云罗依旧每日和其他女孩子一起陪着范老夫人抄写佛经,当然,再也未见过任何外男。
这日,云罗等人如往常一样抄完佛经,然后陪着范老夫人去小花园里喝茶,不一会,狄夫人领着许太太、苏夫人、曹太太、林氏过来,丫鬟们鱼贯着上茶水点心,好不热闹。
狄夫人的目光自打进来就落在了云罗身上,林氏跟着瞧了两眼,见云罗一袭霞色衣裙,不禁如发现了稀世珍宝般啧啧出声:“瞧云姑娘这身打扮,真正是娴静照人啊!”
大家的目光刷地都聚到云罗身上。
这半年来的高低起伏,再加上跟在范老夫人身边多日,云罗的气度与以往大相径庭。
面对众人的目光,也不东张西望,也不含胸垂头,也不局促扭捏,也不惊慌失措,只是微微地冲着众人笑。
狄夫人看了,更是暗暗点头。
那边许太太已经含笑把她父亲云肖峰升任新央县丞的消息宣布给大家听。
一片恭贺声。
此起彼伏,错落有致,却不带丝毫真心。
如一抹雨后彩虹,七色绚烂,却是虚无飘渺。
云罗抬起笑盈盈的脸,拿捏着恰到好处的分寸,不肯有一丝轻浮。
范老夫人转首轻轻拍了拍她的手,冲她一笑。
大家的眼睛都生生地盯着,这么细小的一个动作,加上范老夫人并未刻意掩饰,全数摊在众人面前。
云罗得了老夫人的青睐,所以她父亲青云直上?
除了狄夫人之外,所有的人都如是想,包括许太太。
许知县是上报了县丞人选,但狄大人二话不说就批奏、让人快马加鞭送去衙报的细节却是毫无遗漏地传到了许太太耳中。
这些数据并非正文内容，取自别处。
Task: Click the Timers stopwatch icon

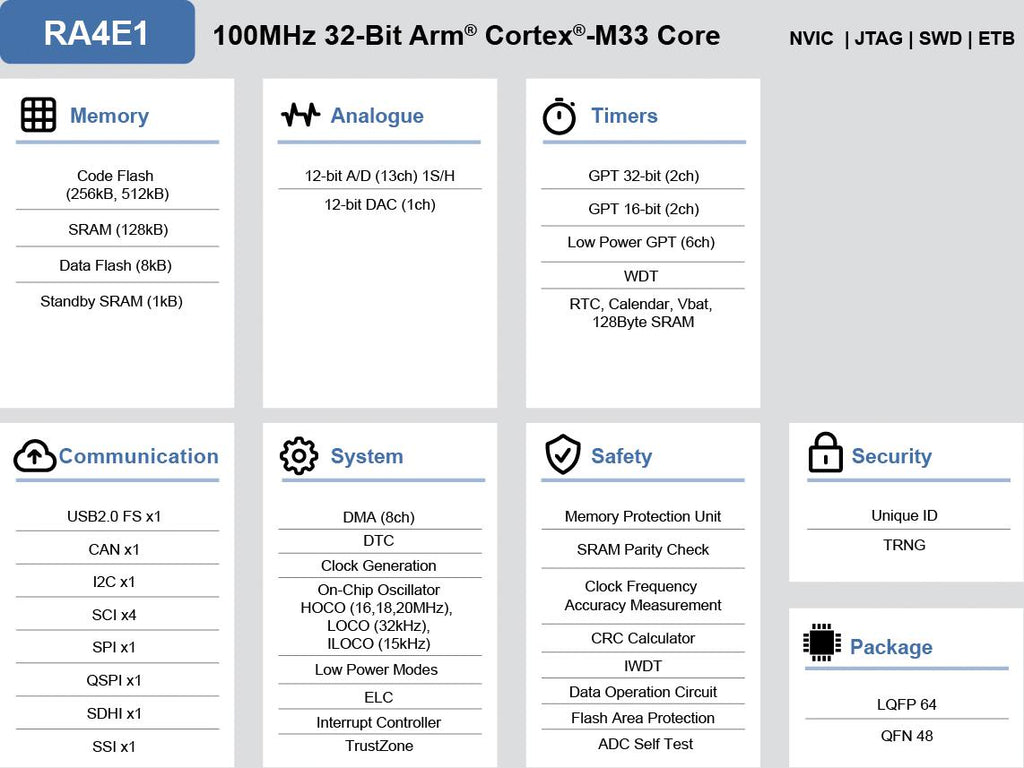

这样的暗示,加上范老夫人的举动,许太太心里也复杂起来。
下意识地望过去,只见云罗大大方方地立于范老夫人身侧,服侍老夫人进了一块点心,顿时,老夫人笑得合不拢嘴,这样的一幕撞进她的眼中,她的笑容就透出几分勉强来。
再用力搜寻芸娘的身影,只见离老夫人有些远的女儿静静地坐在苏谨兰身侧,心不在焉,闷声不响,不要说有半分出彩了,甚至毫无存在感。
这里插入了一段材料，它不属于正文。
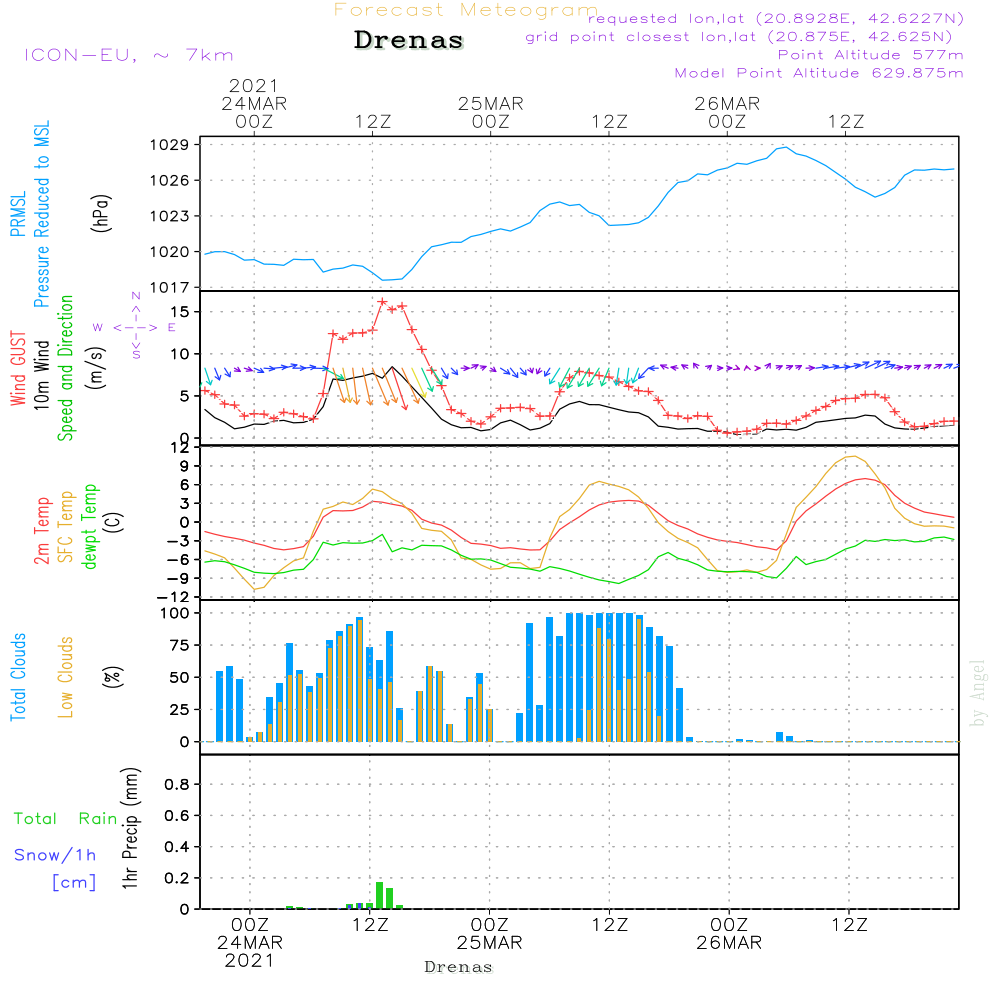Select the red Wind GUST label
This screenshot has height=1000, width=1000.
point(17,366)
对比苏谨兰另一侧的曹瑛,此刻正殷勤地同狄夫人聊天,一副相谈甚欢的模样。
顿时,许太太更是若有所思起来。
闲聊间,狄夫人宣布一个消息,范老夫人五日后就要离开苏州。
大家都吃了一惊,继而又明白过来。
范老夫人只是狄大人的舅母,不过是因为来临安看完儿子儿媳顺道拐过来客居几日,自然要回去。
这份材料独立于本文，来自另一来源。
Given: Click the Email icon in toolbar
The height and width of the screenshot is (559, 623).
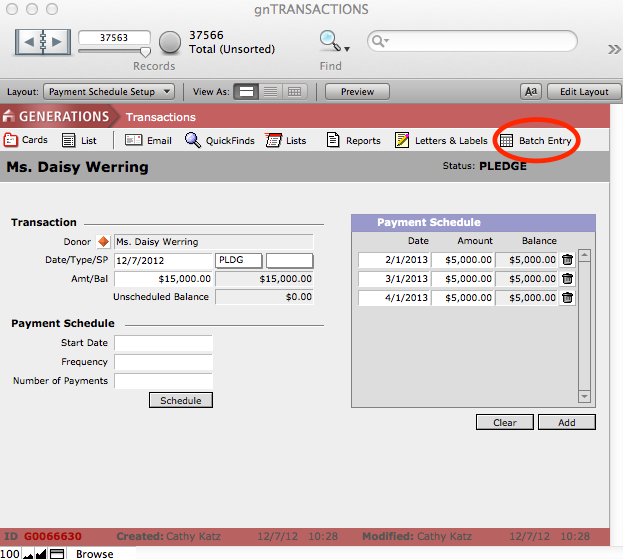Looking at the screenshot, I should coord(133,141).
“不知老夫人是回京城还是去临安范大人处?”曹太太第一个按耐不住。
“回京城去。”范老夫人笑答,“先前在临安已经住了许久,是秀雅孝顺,一定要接我老婆子过来看看苏州的山水园林,所以就过来叨扰了这么些日子。不觉,我出来也有半年了,若再不动身回京城,就该热了,怕是又走不了,这样,岂不是又要留个一年半载,若果真如此,别人该在背后笑话我老婆子,一大把年纪,除了会和小孩一般耍赖,就没别的拿手的了……哈哈哈……”
一席话,说得大家哄堂大笑。
可是云罗却有些笑不出来。
一来,范老夫人待她犹如亲孙,她心底不舍。
二来,她本想仗着范老夫人的疼爱免于沦为侍妾的命运。
可现在……
云罗的心底泛起丝丝苦意,小花园里的翠绿盎然都无法唤起她心底的欢快。
此时,低头喝茶的淑红飞快地朝云罗睃了一眼。
春guang灿烂中,云罗的目光如子夜般的黯淡。
淑红不禁抿嘴一笑,优雅地搁下了茶盏。
云罗正好抬头,两人的目光相撞,领略到淑红笑容中的善意,也回了个坦然的笑容给她。
两人居然在这样的情况下相视而笑,感受到了对方的善意。
都是被人摆布的傀儡。
云罗在心底暗暗叹了一口气。
几位夫人太太劝了范老夫人一番,见她坚持,知道事情已成定局,倒也不再勉强。
只是,曹太太和曹瑛的脸上多了几分落寞。
聊了一会,范老夫人要先回房,云罗依照往常先扶她回屋,曹瑛眼红地做了几个势头起身想要一起搀扶,却没能成功。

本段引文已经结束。